• _Document excerpt_
** START **

SwiftVLA is a method that integrates 4D spatiotemporal information into a lightweight vision–language–action (VLA) model at minimal cost.
(1) It extracts 4D features and adopts a mask-and-reconstruct training strategy that distills 4D knowledge into the VLA, enabling comparable performance during inference using only 2D inputs;
(2) It fuses 2D and 4D features in a lightweight VLM via learnable Fusion Tokens , trained with supervision from the robot arm's future end-effector trajectory to produce a unified, action-aware representation;
(3) Extensive experiments in simulation and on real robots demonstrate that SwiftVLA achieves performance comparable to a baseline that is 7× larger, runs 18× faster, and uses 12× less memory than π₀ on edge devices.

Motivation

We find that smaller VLM models, such as SmolVLM-0.5B, perform noticeably worse on tasks that require spatial reasoning. For instance, when answering questions like "What is the color of the leftmost bowl?", these smaller models often struggle to provide accurate answers compared to their larger counterparts. While models like SmolVLA, based on SmolVLM-0.5B, have a clear advantage in inference speed—especially when compared to more complex models like π₀ based on PaliGemma-3B—they significantly lag behind in task success rate. This is primarily because manipulation tasks in real-world scenarios typically require stronger spatiotemporal reasoning abilities and a deeper understanding of scene dynamics, which these smaller models are limited in handling.

Architecture Comparison

Recent works explore integrating 3D and 4D information into VLA models to enhance perception. As shown in Fig. (b), some fuse 3D features with 2D representations using large VLMs, improving spatial awareness but still relying on heavy models. Others in Fig. (c) decouple 3D processing with an additional branch, increasing parameter overhead and making them unsuitable for compact models. However, as shown in Fig. (d), SwiftVLA utilizes 4D representations as auxiliary inputs and employs a reconstruction objective to learn the spatiotemporal dynamics of 4D features. This enables the model to discard the 4D representations during inference while maintaining performance comparable to using the full 4D inputs.

(a) Using only 2D features as input to the VLM, which results in limited spatiotemporal awareness. (b) Direct fusion approaches combine spatial and 2D features within large VLMs. (c) Decoupled designs that introduce a dedicated spatial branch, causing large parameter overhead. (d) SwiftVLA leverages a pretrained model to extract 4D features and applies a feature reconstruction objective to align 4D and 2D representations. In addition, Fusion Tokens and a future prediction objective are introduced to strengthen cross-modal integration. The 4D inputs and auxiliary heads are removed at inference to maintain efficiency.

The Pipeline of SwiftVLA

In the SwiftVLA, we first extract 2D and 4D features from input images. A lightweight VLM processes 2D and 4D features with Fusion Tokens to achieve cross-modal integration. The outputs of the Fusion Tokens are supervised by the robot end-effector's future trajectory. During training, we randomly mask either the 2D or the 4D features, and we require the action expert to reconstruct the masked features while learning to generate actions. We show the attention mask under random masking of the 4D features. In this case, 4D features are excluded from the VLM attention, and the model is required to reconstruct the 4D features from the others.

** END **

• _List of tasks_
(a) In the SwiftVLA description, what supervises the outputs of the Fusion Tokens?
(b) Translate this sentence from the SwiftVLA description into Spanish: "Recent works explore integrating 3D and 4D information into VLA models to enhance perception."

• _Collected data_
** START **

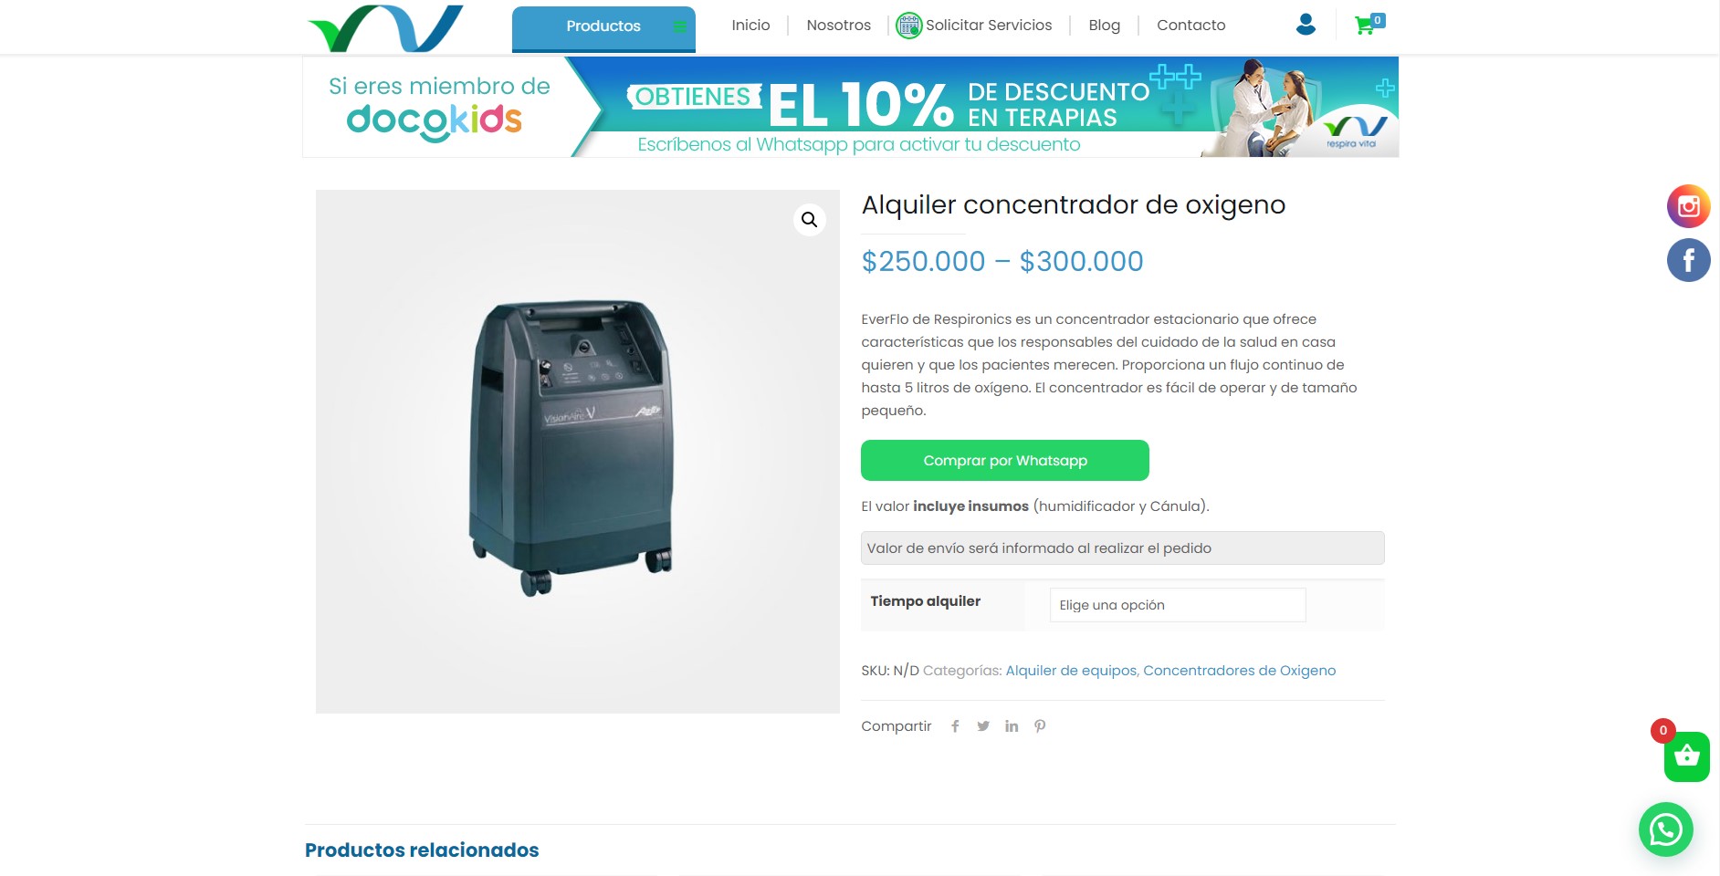Viewport: 1720px width, 876px height.
Task: Open the green floating basket cart
Action: pyautogui.click(x=1686, y=756)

** END **

• _Written responses_
(a) The robot end-effector's future trajectory supervises them.

(b) Trabajos recientes exploran la integración de información 3D y 4D en modelos VLA para mejorar la percepción.